Drivers behind Georgian College's upgrade to Oracle Database 11g and Oracle Real Application Clusters were:
- To enhance the performance and uptime of its PeopleSoft Enterprise applications (version 9.0) spanning Campus Solutions, Financial Management, Human Capital Management, among others; and,
- Deliver a scalable system to handle spikes in traffic such as during student registration periods as well as accommodate a growing enrollment over the coming years.
The college migrated off of a legacy system that was expensive to maintain from a cost and resources perspective, and that also struggled under the burden of high volume of transactions during previous student registration periods resulting in downtime for student registration and administrative systems.
Since the upgrade, Georgian College's registrar office has experienced increased application performance and availability levels enabling the office to cut the registration window in half from what it was previously.
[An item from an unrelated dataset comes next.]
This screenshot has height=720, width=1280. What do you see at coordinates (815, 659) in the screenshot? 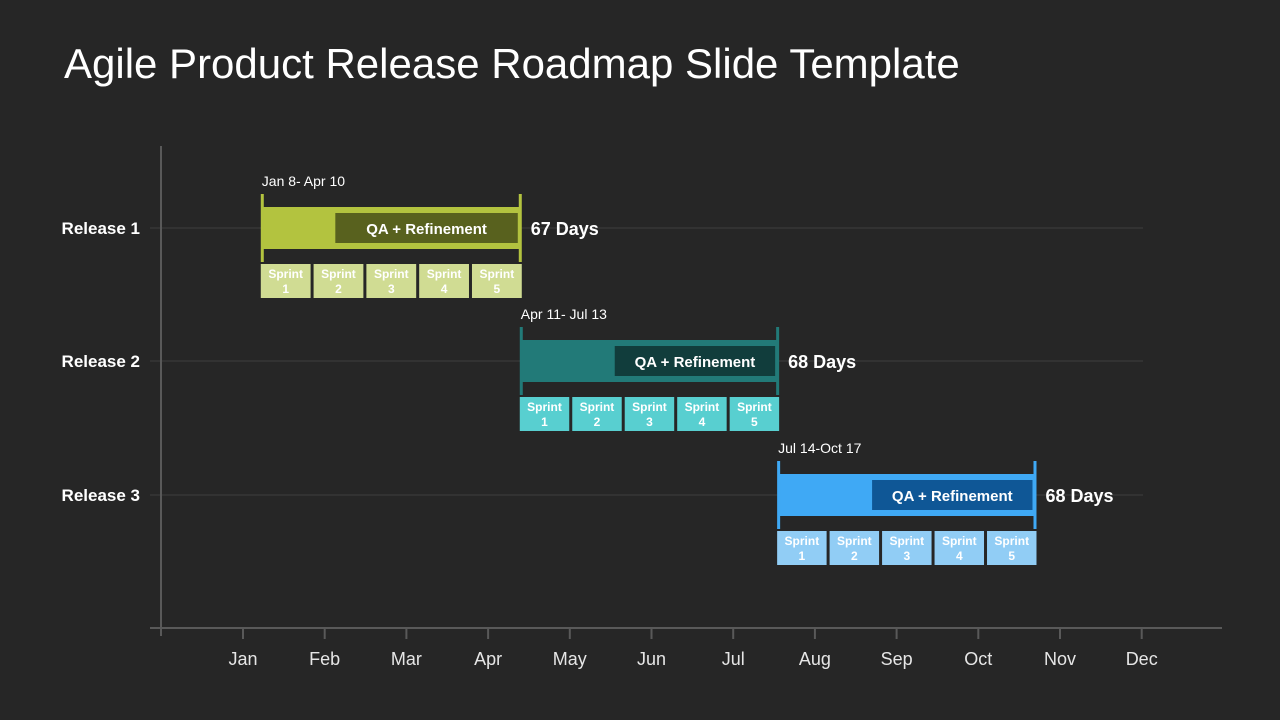
I see `x-tick-label: Aug` at bounding box center [815, 659].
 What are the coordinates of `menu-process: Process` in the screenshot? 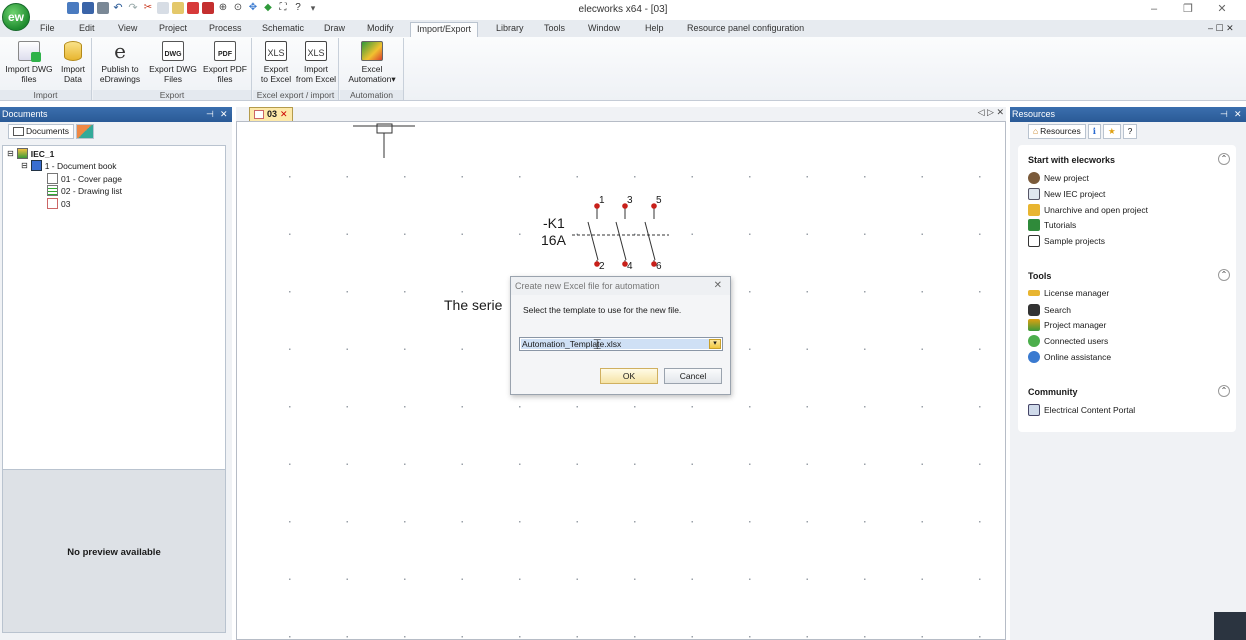 It's located at (226, 30).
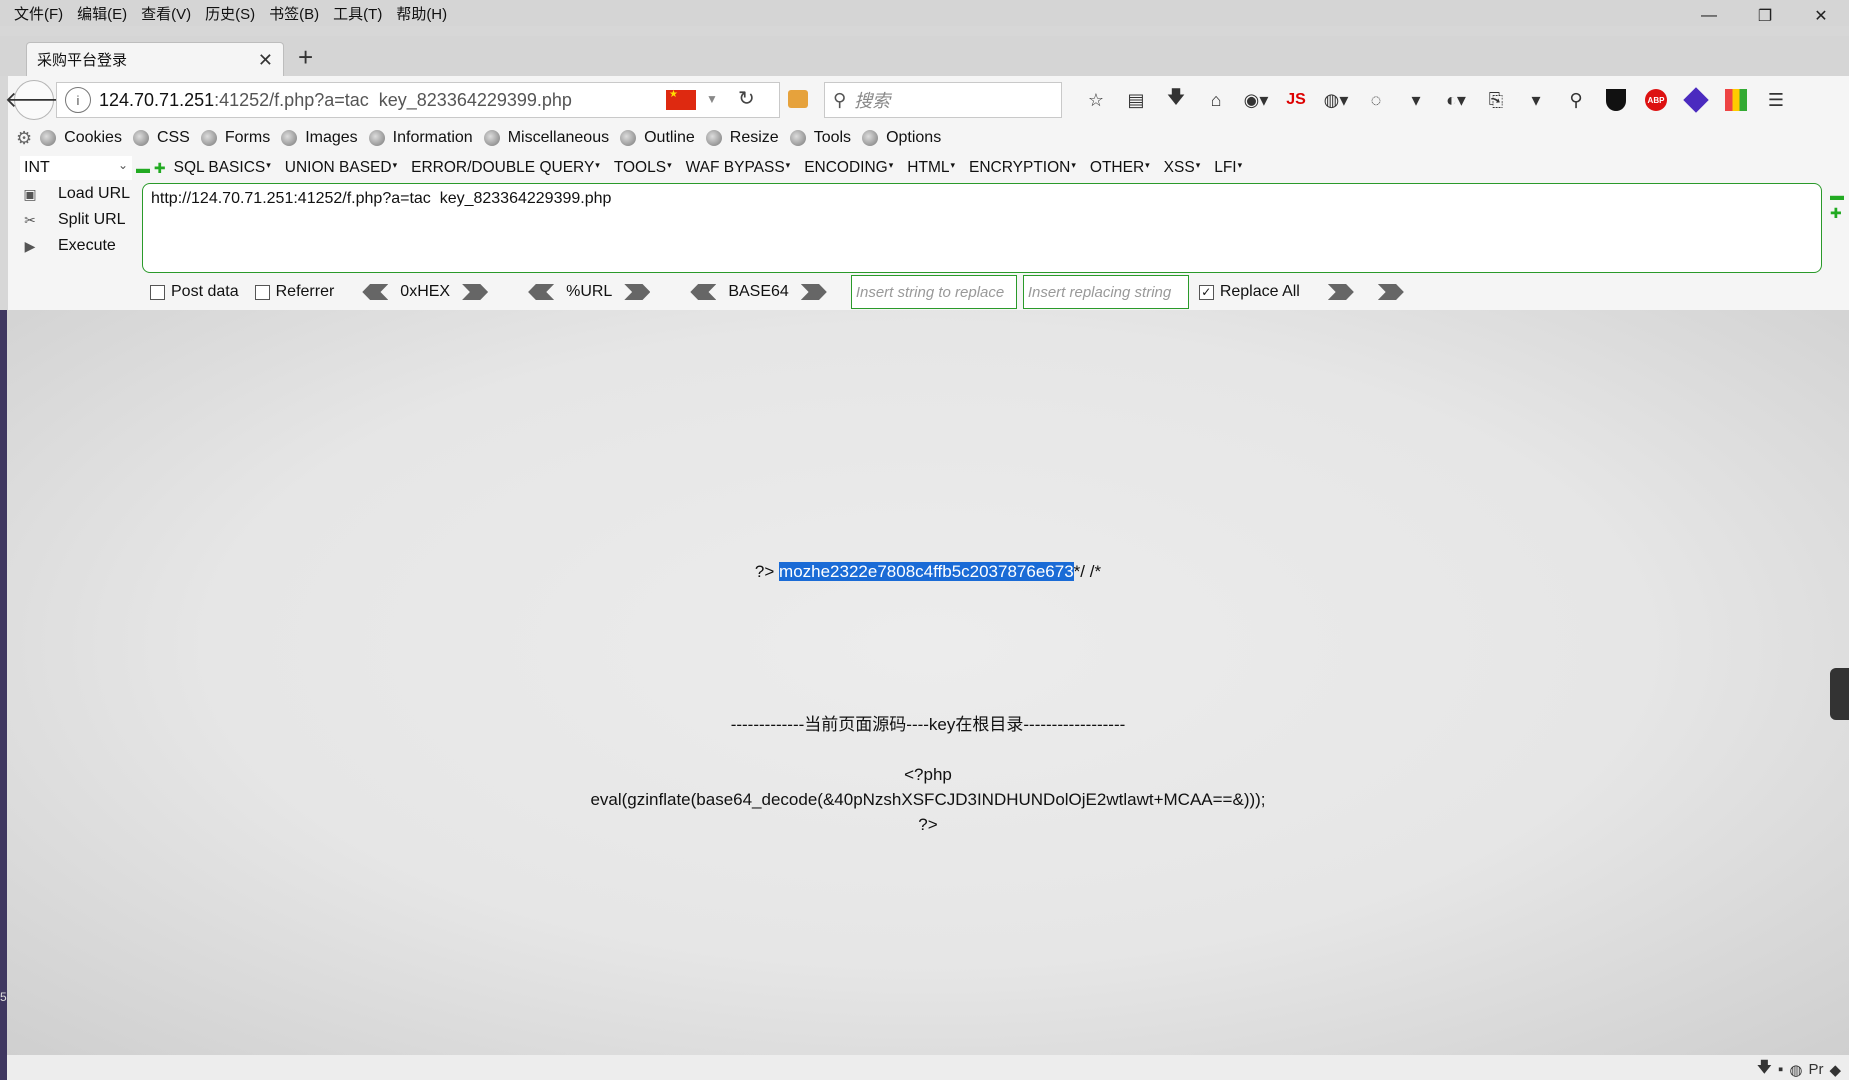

Overall, the college's testing - which concentrated on how various ancillary and legacy systems would behave in a cluster - revealed few issues and a dramatic boost in performance.
Georgian College's production and test clusters are comprised of four Dell M600s with Dual X5450 4-core Xeon Processors and 64 GB RAM.
"Reliability, performance and scalability were deciding factors behind our decision to move to Oracle Database 11g and Oracle Real Application Clusters", stated Terry Speare, Senior DBA, Georgian College. "Now our PeopleSoft Enterprise applications are performing like a top. Our constituents are ecstatic with the application uptime and performance we're experiencing."